Texas Sen. Ted Cruz, in full desperation, has apparently decided that the only way to catch Donald Trump in the Republican presidential primary race is to out-Trump Trump or to at least match him blow by extremist blow.
Early this morning, terrorists struck a train station and an airport terminal in Brussels, Belgium, killing dozens and injuring many others. Before long, the opportunistic Cruz had popped open a fresh pack of dog whistles and was marching in front of reporters with his own Trump-like plan on how to prevent terrorism here at home:
“We need to empower law enforcement to patrol and secure Muslim neighborhoods before they become radicalized.”
In other words, Cruz essentially wants to wall-off entire neighborhoods and tell law enforcement that anyone who is Muslim — or who is perceived as being Muslim — should be considered a suspect. Doing anything less, Cruz said, would be caving to “political correctness.”
Cruz has now become the other candidate not named Trump who will do or say anything (last Friday he called undocumented immigrants “hardened, vicious, violent criminals.”) to get elected, and he doesn’t mind attacking an entire faith to do it.

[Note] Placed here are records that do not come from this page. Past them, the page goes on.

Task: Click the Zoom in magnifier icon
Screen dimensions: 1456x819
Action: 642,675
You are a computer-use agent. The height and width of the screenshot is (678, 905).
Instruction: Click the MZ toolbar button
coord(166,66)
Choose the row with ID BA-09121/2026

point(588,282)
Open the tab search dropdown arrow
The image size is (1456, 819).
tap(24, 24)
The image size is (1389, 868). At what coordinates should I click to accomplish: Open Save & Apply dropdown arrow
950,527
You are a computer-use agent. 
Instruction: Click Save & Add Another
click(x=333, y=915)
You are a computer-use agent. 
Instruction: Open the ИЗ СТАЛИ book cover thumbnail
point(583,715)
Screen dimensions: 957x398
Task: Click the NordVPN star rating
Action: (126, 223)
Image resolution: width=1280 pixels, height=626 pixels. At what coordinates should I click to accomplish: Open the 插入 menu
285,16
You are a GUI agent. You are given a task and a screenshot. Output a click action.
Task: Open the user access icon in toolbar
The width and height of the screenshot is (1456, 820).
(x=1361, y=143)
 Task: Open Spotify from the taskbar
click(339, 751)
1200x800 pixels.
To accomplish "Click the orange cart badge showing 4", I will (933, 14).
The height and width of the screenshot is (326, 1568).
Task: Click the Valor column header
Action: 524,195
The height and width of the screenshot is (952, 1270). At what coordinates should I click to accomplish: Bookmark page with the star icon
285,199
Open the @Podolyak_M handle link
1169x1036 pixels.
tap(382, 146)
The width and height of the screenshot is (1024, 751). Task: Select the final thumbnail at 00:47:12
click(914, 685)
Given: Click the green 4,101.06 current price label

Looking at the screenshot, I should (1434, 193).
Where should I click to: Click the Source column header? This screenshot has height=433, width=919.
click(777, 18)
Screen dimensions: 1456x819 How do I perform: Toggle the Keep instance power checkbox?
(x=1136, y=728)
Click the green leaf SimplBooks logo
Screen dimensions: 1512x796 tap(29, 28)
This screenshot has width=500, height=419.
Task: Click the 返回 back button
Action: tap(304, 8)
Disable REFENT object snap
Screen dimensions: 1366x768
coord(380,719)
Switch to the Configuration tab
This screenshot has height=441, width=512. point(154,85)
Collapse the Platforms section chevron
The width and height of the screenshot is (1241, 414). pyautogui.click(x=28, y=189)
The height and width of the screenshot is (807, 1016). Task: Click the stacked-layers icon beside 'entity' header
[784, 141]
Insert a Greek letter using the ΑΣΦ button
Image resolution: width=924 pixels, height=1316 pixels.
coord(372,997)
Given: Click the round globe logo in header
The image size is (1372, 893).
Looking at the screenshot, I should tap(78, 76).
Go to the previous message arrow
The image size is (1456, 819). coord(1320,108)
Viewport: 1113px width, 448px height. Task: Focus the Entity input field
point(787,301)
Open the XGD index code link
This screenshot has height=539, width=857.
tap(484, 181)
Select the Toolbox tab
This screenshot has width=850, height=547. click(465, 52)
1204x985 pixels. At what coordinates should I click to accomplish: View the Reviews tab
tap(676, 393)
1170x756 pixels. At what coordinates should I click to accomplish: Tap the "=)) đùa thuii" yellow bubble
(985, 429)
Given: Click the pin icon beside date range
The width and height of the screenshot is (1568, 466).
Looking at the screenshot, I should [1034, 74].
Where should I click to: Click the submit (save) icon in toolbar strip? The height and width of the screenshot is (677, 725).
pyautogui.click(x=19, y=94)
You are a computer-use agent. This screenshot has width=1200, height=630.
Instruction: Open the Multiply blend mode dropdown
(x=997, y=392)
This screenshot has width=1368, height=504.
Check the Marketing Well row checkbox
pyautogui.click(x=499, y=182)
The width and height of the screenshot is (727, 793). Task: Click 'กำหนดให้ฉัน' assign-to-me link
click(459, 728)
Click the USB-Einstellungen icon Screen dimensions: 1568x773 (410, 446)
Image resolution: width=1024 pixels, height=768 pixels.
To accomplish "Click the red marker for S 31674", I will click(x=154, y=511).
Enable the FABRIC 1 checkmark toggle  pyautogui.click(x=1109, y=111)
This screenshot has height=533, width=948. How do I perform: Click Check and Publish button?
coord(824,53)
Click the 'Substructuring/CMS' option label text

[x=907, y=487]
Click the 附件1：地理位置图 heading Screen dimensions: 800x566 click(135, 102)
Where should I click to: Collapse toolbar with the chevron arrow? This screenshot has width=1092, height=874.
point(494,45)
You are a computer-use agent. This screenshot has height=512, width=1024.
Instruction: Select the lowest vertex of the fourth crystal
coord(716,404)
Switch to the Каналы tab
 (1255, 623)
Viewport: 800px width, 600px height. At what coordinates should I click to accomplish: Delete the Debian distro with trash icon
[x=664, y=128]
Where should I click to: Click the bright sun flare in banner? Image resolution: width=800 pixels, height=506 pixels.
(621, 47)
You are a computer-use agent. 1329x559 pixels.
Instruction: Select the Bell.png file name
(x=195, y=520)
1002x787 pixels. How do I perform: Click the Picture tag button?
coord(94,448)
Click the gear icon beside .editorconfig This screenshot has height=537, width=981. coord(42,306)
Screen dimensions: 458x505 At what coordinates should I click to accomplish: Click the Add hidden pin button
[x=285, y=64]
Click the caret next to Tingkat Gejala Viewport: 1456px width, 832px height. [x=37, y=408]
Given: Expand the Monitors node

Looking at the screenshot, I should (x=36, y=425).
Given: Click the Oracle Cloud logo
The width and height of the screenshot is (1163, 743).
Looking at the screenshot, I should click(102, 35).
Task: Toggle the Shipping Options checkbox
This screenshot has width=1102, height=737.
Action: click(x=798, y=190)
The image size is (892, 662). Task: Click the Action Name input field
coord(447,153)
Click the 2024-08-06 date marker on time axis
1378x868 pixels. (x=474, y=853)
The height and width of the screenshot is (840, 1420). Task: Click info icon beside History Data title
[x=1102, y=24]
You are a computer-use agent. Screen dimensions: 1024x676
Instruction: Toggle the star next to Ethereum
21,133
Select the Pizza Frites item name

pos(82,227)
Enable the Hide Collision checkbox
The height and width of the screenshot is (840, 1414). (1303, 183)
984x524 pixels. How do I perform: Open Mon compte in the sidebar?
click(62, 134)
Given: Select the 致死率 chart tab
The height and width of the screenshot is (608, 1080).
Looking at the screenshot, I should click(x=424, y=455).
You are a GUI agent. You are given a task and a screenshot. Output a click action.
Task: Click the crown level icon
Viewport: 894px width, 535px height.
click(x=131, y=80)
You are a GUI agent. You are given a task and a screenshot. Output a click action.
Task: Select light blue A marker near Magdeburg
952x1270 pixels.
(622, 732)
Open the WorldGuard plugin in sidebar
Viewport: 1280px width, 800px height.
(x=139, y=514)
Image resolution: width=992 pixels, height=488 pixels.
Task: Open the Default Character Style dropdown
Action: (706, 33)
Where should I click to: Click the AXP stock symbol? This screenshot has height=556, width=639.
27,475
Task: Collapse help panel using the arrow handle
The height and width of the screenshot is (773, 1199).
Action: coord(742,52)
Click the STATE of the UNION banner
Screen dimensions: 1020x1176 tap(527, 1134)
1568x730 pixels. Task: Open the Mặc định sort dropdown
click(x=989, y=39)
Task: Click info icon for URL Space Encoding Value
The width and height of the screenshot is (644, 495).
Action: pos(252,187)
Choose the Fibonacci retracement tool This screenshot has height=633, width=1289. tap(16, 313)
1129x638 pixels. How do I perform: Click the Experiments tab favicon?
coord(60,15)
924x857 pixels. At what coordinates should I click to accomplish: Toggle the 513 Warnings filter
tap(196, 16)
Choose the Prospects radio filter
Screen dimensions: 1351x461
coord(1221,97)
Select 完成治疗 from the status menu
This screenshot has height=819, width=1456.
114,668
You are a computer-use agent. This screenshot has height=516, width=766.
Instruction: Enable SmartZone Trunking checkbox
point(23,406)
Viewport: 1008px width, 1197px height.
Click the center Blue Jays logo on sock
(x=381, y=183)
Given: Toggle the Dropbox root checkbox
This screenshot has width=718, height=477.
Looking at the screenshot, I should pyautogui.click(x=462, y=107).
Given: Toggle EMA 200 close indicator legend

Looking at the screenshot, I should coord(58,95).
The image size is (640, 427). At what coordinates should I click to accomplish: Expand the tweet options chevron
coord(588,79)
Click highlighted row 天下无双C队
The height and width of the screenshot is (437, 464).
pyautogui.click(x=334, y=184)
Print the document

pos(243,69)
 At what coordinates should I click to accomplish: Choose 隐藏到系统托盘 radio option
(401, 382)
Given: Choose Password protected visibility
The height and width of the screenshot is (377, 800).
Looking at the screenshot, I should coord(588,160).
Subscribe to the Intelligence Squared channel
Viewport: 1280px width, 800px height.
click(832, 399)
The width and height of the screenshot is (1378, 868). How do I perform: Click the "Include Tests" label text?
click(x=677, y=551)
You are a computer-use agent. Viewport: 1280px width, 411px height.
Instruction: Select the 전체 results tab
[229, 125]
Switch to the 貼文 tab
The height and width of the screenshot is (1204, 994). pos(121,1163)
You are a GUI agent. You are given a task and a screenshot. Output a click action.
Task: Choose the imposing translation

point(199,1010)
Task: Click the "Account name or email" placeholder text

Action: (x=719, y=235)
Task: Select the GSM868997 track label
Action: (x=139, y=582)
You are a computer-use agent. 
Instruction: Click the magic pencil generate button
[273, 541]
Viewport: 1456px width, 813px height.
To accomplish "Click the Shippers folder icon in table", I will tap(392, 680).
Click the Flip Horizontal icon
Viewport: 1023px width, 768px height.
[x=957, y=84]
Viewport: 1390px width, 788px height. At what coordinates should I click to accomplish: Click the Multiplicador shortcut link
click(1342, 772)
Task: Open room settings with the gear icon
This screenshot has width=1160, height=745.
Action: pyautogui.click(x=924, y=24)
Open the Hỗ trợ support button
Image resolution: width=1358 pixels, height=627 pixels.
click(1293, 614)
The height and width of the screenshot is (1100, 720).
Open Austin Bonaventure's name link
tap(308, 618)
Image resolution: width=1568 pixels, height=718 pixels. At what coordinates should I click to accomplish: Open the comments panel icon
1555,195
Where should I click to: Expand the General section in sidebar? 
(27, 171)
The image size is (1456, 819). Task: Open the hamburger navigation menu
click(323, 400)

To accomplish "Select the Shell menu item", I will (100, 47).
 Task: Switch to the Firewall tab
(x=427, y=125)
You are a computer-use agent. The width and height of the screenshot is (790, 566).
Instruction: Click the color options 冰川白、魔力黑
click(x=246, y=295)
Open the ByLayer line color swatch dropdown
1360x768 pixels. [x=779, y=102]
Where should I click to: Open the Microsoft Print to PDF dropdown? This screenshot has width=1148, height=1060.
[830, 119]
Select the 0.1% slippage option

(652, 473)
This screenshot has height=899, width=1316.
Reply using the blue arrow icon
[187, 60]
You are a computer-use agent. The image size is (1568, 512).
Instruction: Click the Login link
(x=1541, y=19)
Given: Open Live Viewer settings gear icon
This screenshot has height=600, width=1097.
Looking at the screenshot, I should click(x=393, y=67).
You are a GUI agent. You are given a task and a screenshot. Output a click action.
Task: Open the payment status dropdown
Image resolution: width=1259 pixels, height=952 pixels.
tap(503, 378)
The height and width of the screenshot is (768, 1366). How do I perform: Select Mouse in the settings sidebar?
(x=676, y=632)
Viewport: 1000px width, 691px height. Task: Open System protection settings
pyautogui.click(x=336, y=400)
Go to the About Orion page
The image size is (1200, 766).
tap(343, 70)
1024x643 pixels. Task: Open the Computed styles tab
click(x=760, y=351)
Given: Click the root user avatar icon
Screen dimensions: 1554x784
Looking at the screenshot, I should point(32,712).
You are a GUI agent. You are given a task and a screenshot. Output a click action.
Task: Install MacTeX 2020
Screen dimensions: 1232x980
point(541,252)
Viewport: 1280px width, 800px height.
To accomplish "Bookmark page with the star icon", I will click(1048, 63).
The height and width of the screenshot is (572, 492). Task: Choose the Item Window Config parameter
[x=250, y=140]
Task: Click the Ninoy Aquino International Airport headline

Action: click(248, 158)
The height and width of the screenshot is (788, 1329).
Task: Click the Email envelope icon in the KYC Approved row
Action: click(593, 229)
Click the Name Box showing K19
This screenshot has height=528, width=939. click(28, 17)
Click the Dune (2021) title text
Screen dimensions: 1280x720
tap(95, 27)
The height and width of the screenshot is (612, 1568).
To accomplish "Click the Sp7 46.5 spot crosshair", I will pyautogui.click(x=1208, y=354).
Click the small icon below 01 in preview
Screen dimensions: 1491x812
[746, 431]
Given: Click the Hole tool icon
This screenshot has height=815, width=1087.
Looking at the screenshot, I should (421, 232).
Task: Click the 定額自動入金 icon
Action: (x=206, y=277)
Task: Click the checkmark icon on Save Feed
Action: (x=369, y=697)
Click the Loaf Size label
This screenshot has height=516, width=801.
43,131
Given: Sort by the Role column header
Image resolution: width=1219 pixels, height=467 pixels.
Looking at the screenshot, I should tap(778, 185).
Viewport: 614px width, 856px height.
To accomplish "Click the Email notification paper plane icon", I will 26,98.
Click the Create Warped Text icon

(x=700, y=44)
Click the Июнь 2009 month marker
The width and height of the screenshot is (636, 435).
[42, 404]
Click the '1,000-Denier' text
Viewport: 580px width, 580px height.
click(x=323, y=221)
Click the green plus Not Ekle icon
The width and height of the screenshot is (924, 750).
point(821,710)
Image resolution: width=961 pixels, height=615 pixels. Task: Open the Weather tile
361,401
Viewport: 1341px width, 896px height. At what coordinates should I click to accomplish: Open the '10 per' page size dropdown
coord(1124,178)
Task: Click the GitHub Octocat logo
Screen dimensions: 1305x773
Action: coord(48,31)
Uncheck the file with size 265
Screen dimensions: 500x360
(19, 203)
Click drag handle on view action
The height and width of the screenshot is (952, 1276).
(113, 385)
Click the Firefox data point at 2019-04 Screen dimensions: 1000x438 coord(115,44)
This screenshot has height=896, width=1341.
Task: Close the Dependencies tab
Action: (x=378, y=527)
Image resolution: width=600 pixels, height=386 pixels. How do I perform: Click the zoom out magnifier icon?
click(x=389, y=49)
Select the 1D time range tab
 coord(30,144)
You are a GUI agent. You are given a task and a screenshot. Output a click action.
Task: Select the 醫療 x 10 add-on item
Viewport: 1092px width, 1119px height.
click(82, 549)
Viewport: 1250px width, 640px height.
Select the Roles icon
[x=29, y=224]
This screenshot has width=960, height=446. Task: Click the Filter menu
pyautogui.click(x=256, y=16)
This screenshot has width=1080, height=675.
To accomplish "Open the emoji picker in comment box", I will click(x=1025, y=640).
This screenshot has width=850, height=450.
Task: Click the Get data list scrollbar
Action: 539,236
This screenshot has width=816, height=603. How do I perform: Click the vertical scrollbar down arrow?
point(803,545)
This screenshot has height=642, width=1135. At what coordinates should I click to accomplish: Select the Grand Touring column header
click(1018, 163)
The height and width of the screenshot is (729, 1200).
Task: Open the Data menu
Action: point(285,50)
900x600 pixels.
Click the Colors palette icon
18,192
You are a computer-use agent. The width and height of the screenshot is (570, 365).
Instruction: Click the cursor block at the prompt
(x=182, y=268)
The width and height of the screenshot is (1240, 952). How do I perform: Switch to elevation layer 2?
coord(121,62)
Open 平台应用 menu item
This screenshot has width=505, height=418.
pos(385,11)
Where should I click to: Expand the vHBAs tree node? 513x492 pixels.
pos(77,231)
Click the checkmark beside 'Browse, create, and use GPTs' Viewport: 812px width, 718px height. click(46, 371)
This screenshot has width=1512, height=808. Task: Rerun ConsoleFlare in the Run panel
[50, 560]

Last week, Cruz appointed anti-Muslim extremist Frank Gaffney as his foreign policy advisor. Watch Cruz, just last night, struggle to defend the Gaffney, picking and dodging questions about Gaffney’s many fringe conspiracy theories:
Cruz and his religious-right friends have spent years and made careers out of claiming that their religious freedom comes under attack when a same-sex couple down the street gets married, or when a health insurance plan covers birth control for someone else. But all that isn’t an attack on religious freedom. What Cruz suggested today, the singling out of people simply because of their faith, is the epitome of religious persecution and an attack on religious freedom.
The irony of it all probably escapes Cruz. Or he just doesn’t care.